Doch sie rutschte nur unruhig auf ihrem Stuhl hin und her, bis sie eine Position gefunden hatte, in der sie sich einigermaßen wohlfühlte.
„Ja, was heißt das denn jetzt? Warum hatten unsere Mütter Streit?“, wollte sie wissen. Der Groschen war wohl immer noch nicht gefallen.
„Du bist echt schwer von Begriff“, meinte sie herablassend und musterte sie aus dem Augenwinkel heraus. „Meine Mutter hatte eine Affäre und dreimal darfst du raten mit wem.“
Mimis Augen weiteten sich und sie spürte ein deutliches Stechen in der Brustgegend, sodass sie automatisch die Schleife ihres Oberteils etwas löste. Sie bekam nur noch schwer Luft und ihre Atmung verlangsamte sich ungemein. Wusste sie, was sie da behauptete? Welchen Schaden sie damit anrichten könnte?

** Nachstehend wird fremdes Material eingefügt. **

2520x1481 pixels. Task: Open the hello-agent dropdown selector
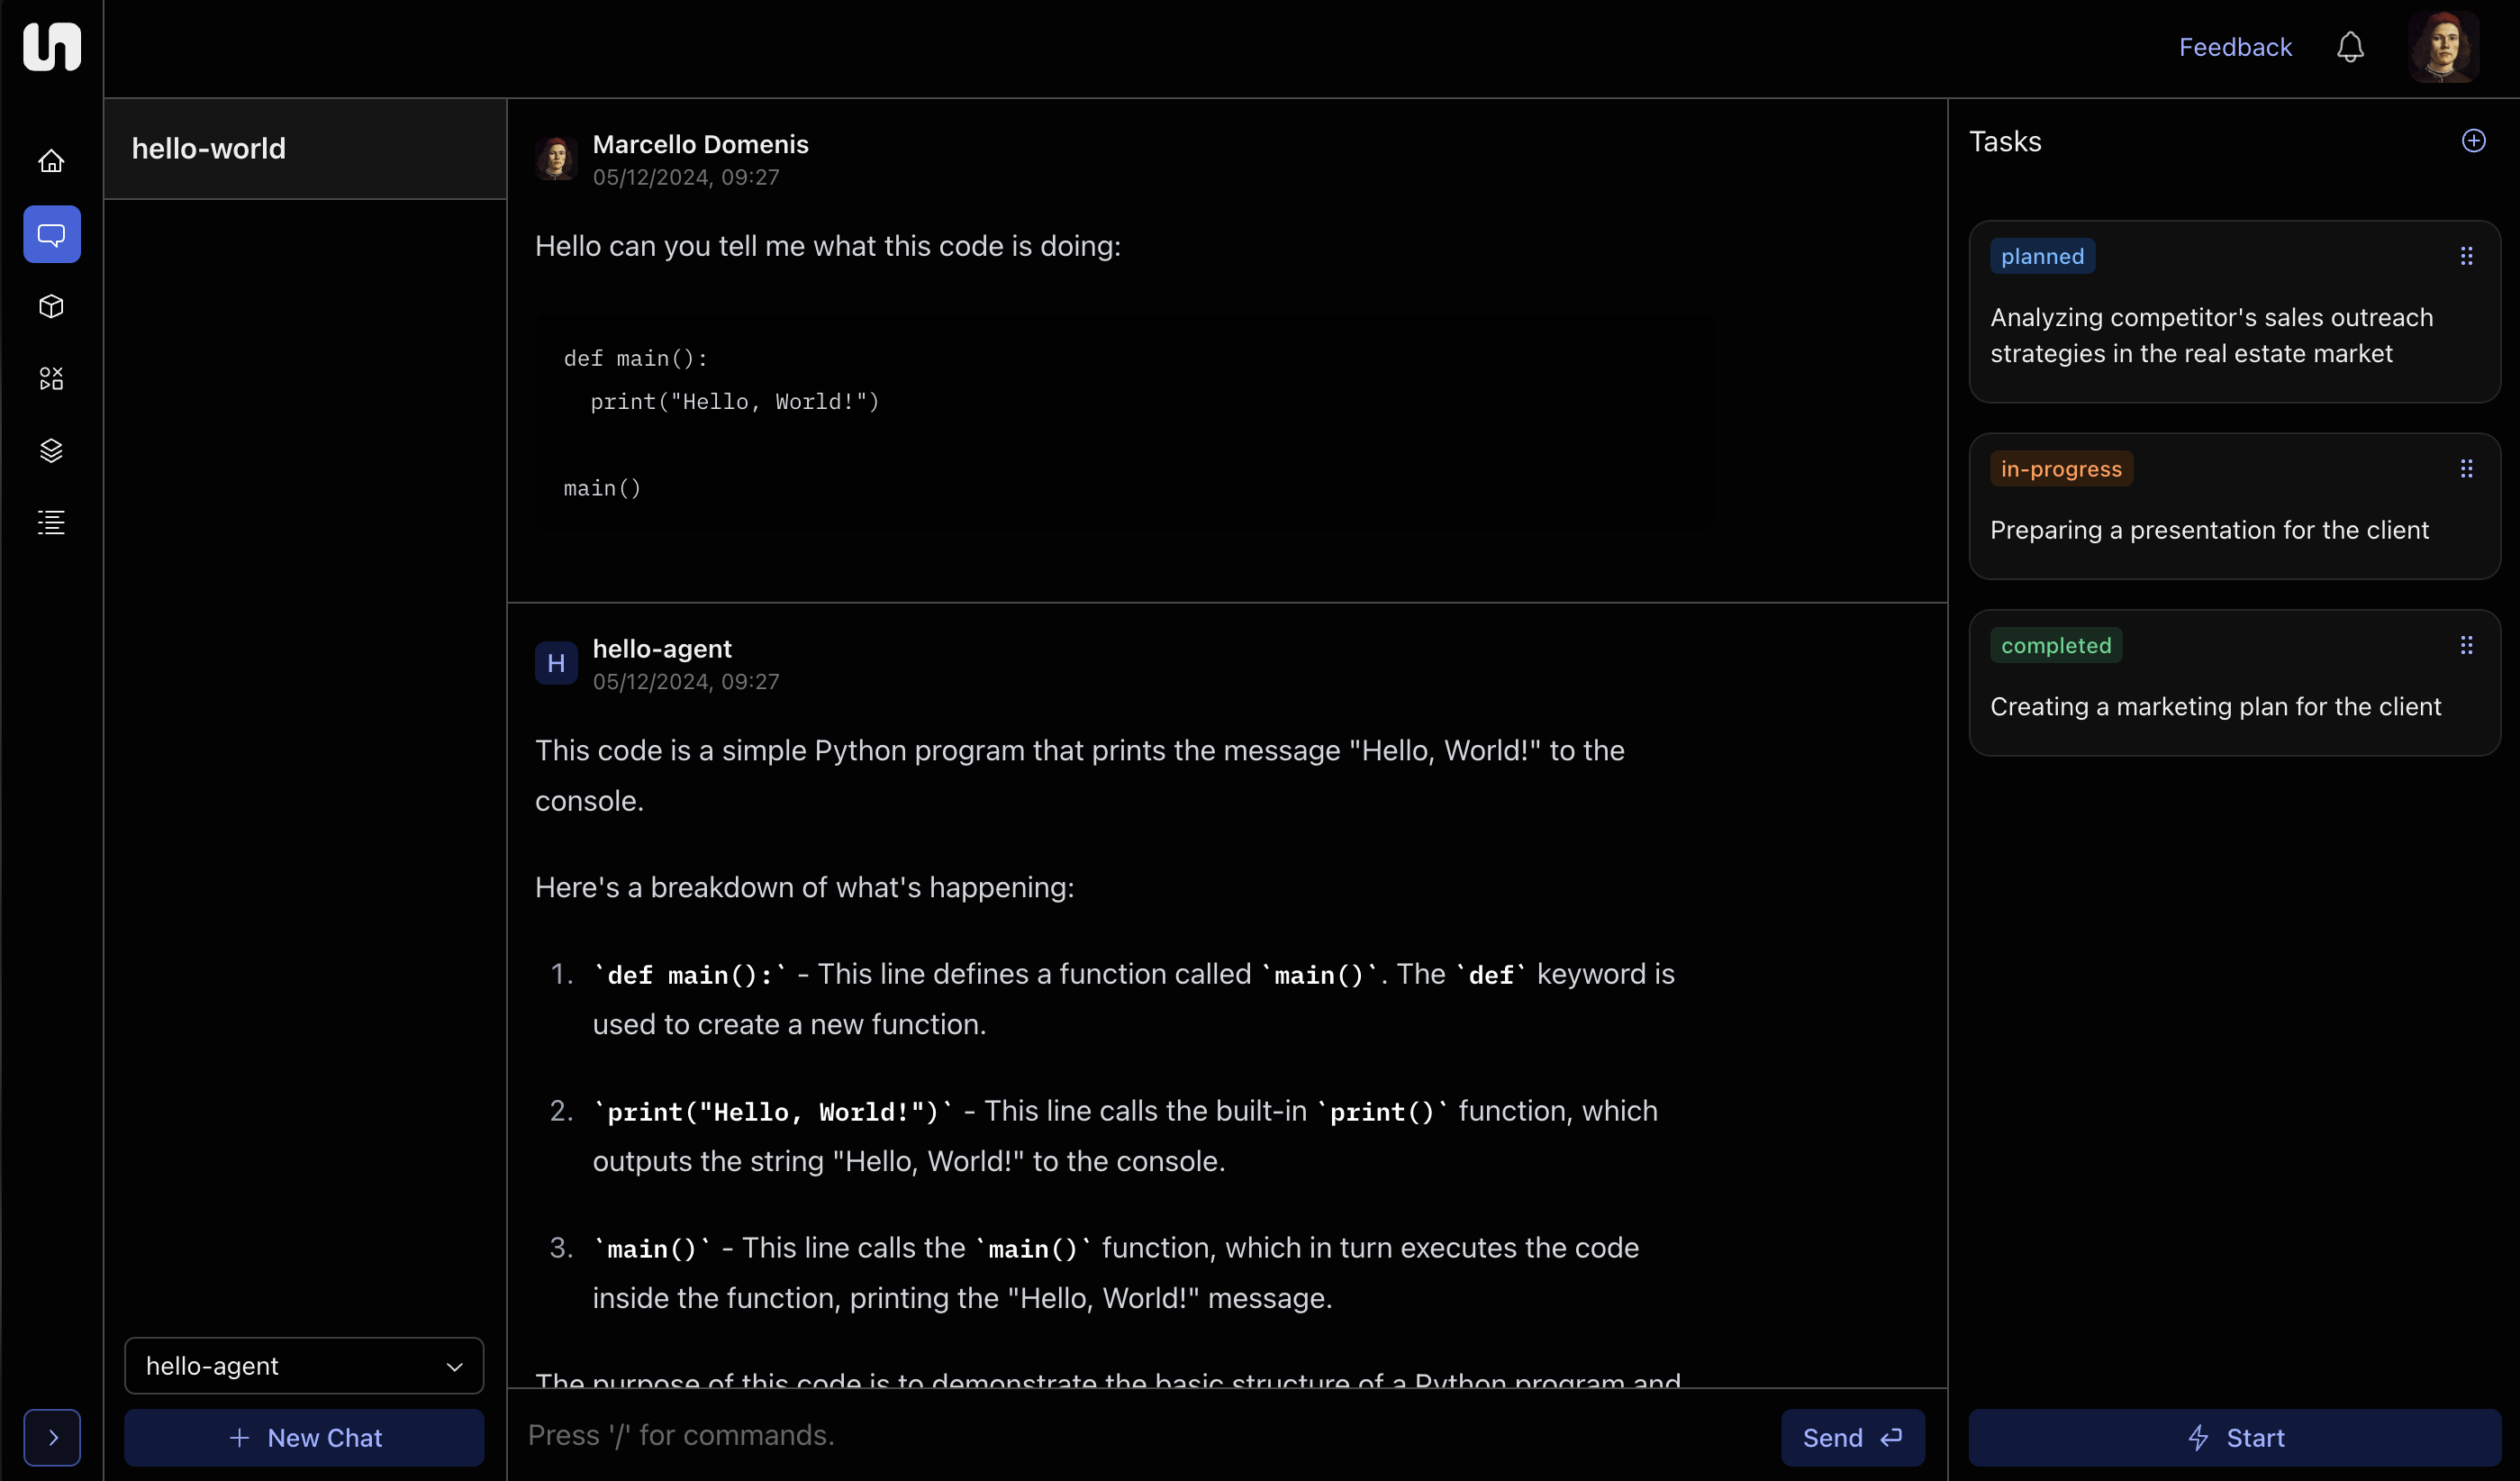304,1365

„Was redest du da? Spinnst du?“ Mimi wurde lauter als gewohnt und funkelte ihr Gegenüber böse an. Kein Wunder das ihre Mutter so sauer war. Noriko spielte ein gefährliches Spiel. Und sie war sich den Konsequenzen vollkommen bewusst gewesen.
„Ich sagte nur die Wahrheit. Meine Mutter hat es mir erzählt, nachdem mein Vater uns verlassen hatte“, erklärte sie weiter.

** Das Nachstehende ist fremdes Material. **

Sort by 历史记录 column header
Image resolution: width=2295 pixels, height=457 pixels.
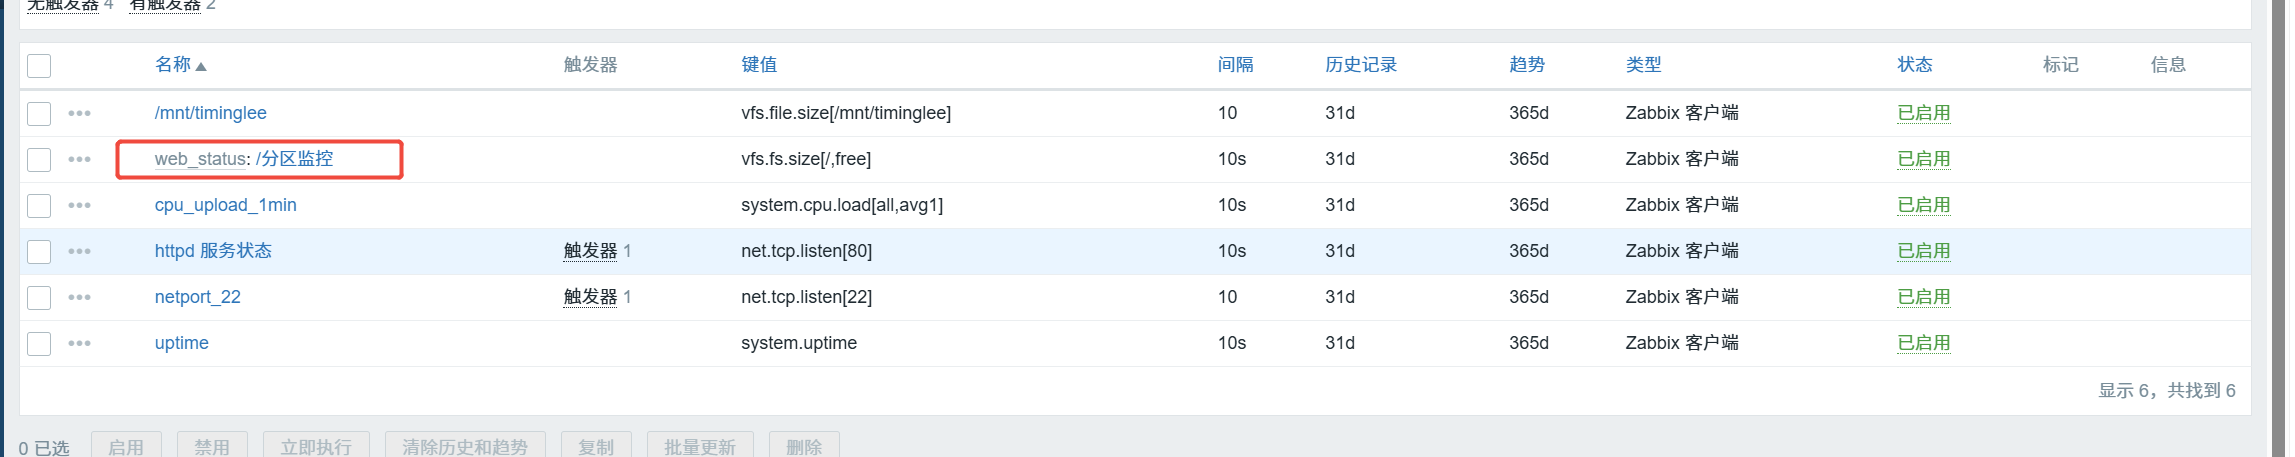tap(1361, 65)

„Du bist doch krank“, knurrte Mimi und sprang auf. „Du willst bestimmt nur Aufmerksamkeit! Nur weil dich dein Vater verlassen hat, stiftest du in meiner Familie so eine Unruhe?“
Mimi nahm ihre Tasche und kramte ihr Portmonee hervor.
„Tut mir leid, auf so ‘ne kranke Scheiße habe ich keinen Bock“, erwiderte sie wütend und legte das Geld nehmen ihre halbleere Cola.
„Es ist aber keine kranke Scheiße. Es ist die Wahrheit. Frag‘ doch deine Mutter oder nein, frag‘ am besten gleich deinen…“, sie stoppte kurz und sah sie herausfordern an. „Unseren Vater.“
Mimi gab einen undefinierbaren Laut von sich und drehte den Kopf zu Seite.
„Du kannst mich mal“, zischte sie spitz ohne sie nochmal anzusehen.
Danach lief sie zurück zur Straßenbahn.